Earlier this month, UCSB’s Computer Security Group received a grant of $6.2 million from the U.S. Army Research Office to lead an intercampus collaboration to design a security system that can protect the government from hacker attacks.
The researchers will attempt to develop a system focused on maintaining situational awareness over a private network that will track possible vulnerabilities and threats, stop attacks-in-progress, predict future attacks and estimate the probable damage an attack would cause on any given machine.
According to Richard Kemmerer, a professor of computer science at UCSB and key researcher of the group, the researchers aim to allow administrators and security personnel to interact with this system through an immersive 3-D interface.
“We are talking about a [graphical user interface] of sorts, but rather than thinking of a computer screen or wall of screens, you should think of a fully immersible environment, such as a room that you can walk into and have a 360-degree horizontal and vertical representation of what is going on,” Kemmerer said. “With this visualization framework, you can model the attackers, the effects of their attacks and the possible responses by the good guys.”
Because they do not deal with ordinary criminals, researchers have to understand the unique context in which hackers and other cybercriminals operate. Kemmerer explained how an “underground economy” on the Internet made up of cybercriminals who work together to pool resources and trade and sell stolen information.
“The underground economy is just like a normal economy,” Kemmerer said. “Except that the goods rather than being corn, potatoes, et cetera, are stolen credit card numbers, bank account credentials and personal identity information.”
However, the Computer Security Group has previous experience with this “underground economy” in their work on botnets, networks of virus-infected computers transmitting sensitive information throughout the Web unbeknownst to the owners of the actual physical machines.
After a computer is infected and added to the network, cybercriminals have access to the credit card numbers, social security numbers or whatever else is stored on those machines.
In early 2009, the group, using fake hacker online personas, infiltrated one of the largest and most infamous botnets, Torpig.

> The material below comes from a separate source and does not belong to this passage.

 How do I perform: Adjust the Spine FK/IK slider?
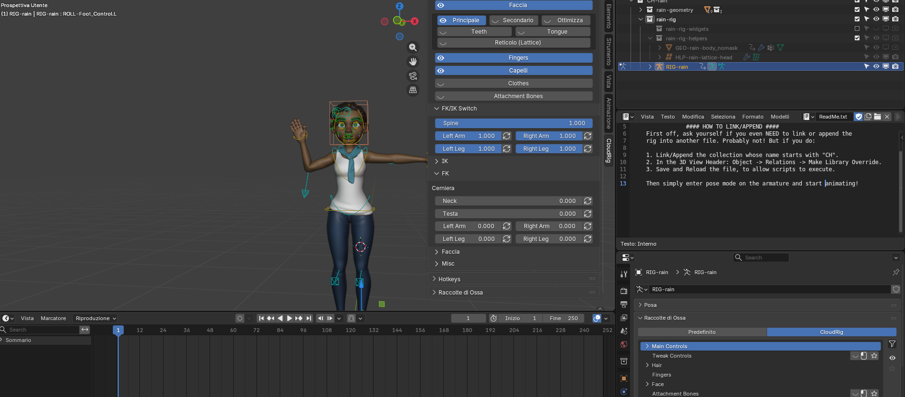[x=514, y=123]
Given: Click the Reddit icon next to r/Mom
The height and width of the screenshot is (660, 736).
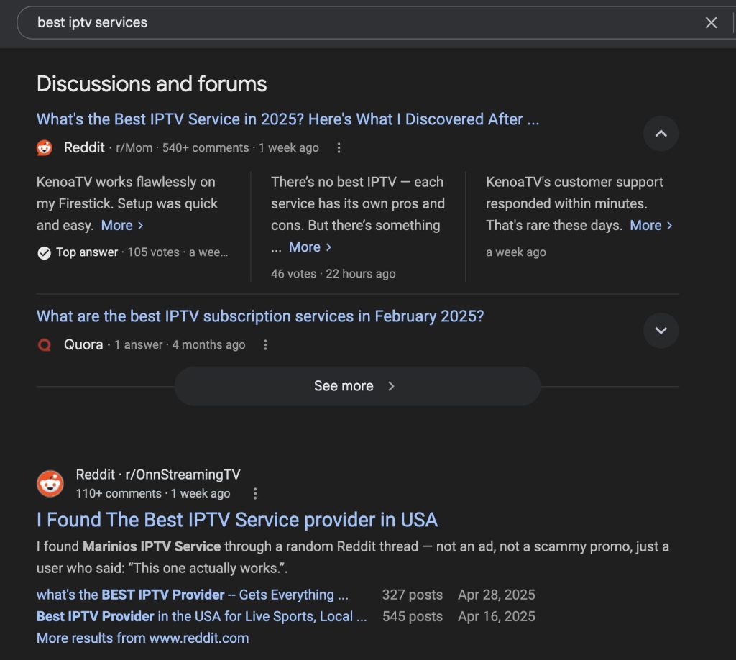Looking at the screenshot, I should point(44,147).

During this investigation, they not only developed an understanding of how these botnets work, but also coordinated with law enforcement agencies, including the FBI, to inform the owners of the compromised bank accounts and other sensitive data that their information was floating around on the network.
The Computer Security Group is made up of computer science professors and graduate students within UCSB’s College of Engineering and is dedicated to designing, building and testing software security systems.
The group will be working in collaboration with UC Berkeley and the Georgia Institute of Technology, along with UCSB faculty members Tobias Höllerer, associate professor of computer science, and Joao Hespanha, professor and vice chair of electrical and computer engineering.
In addition to this government research, the Computer Security Group has also released their research in the form of security tools available to the public.
“On the one hand, we’re academics, so our approach to problems is based on the scientific method and theoretical modeling,” Giovanni Vigna, computer science professor and Computer Security Group researcher said. “But we also have the skills and knowledge to be very practical and rooted in the real world. When we do research, it’s very applied and we create tools the whole world can use. Other academics do proofs of concepts, but we go a step further and actually build programs that people can use to protect themselves.”
These tools are available at the Web sites Wepawet (www.wepawet.cs.ucsb.edu) and Anubis (www.anubis.iseclab.org), where users can determine whether a Web site is a security risk by entering its URL.